#### Task description
Copy the result of filtering the entries below for lines that include the string "will".

[Stored data entries]
↓

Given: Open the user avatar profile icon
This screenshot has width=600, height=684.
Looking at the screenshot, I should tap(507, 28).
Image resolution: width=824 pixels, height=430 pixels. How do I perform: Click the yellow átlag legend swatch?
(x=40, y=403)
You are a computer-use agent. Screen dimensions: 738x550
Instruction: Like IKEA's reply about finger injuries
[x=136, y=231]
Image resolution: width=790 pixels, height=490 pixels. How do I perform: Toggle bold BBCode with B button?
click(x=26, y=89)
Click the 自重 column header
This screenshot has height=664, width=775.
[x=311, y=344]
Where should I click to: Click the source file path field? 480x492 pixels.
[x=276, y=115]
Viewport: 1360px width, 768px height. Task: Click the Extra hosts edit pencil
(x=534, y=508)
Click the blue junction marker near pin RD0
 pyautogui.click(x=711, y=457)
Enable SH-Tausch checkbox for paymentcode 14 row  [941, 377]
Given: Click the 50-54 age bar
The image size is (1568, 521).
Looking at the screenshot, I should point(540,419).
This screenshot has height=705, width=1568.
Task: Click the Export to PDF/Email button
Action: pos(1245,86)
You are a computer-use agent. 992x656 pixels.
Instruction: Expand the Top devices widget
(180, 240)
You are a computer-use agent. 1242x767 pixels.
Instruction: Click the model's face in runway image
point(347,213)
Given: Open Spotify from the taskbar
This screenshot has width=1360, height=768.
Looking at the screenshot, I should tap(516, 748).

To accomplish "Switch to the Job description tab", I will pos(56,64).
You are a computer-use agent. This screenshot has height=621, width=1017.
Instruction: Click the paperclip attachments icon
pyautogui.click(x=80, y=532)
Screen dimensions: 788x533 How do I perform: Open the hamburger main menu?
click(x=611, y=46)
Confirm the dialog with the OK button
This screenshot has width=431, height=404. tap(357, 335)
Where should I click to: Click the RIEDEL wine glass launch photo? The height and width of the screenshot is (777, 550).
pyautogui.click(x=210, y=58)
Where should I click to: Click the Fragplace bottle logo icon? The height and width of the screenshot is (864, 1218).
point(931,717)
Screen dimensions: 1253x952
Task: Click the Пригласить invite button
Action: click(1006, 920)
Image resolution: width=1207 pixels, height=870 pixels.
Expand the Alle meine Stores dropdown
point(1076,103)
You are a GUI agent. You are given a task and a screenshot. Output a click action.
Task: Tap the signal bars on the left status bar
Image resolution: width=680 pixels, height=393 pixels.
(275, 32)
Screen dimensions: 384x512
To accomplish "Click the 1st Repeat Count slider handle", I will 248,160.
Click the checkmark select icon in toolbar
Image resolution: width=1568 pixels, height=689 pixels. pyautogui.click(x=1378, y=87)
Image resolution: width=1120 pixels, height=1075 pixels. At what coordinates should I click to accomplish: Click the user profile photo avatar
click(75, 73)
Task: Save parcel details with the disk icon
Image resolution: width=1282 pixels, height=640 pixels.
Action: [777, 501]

↑

#### Exercise answer
To accomplish "Switch to the Job description tab", I will pos(56,64).
To accomplish "Click the 1st Repeat Count slider handle", I will 248,160.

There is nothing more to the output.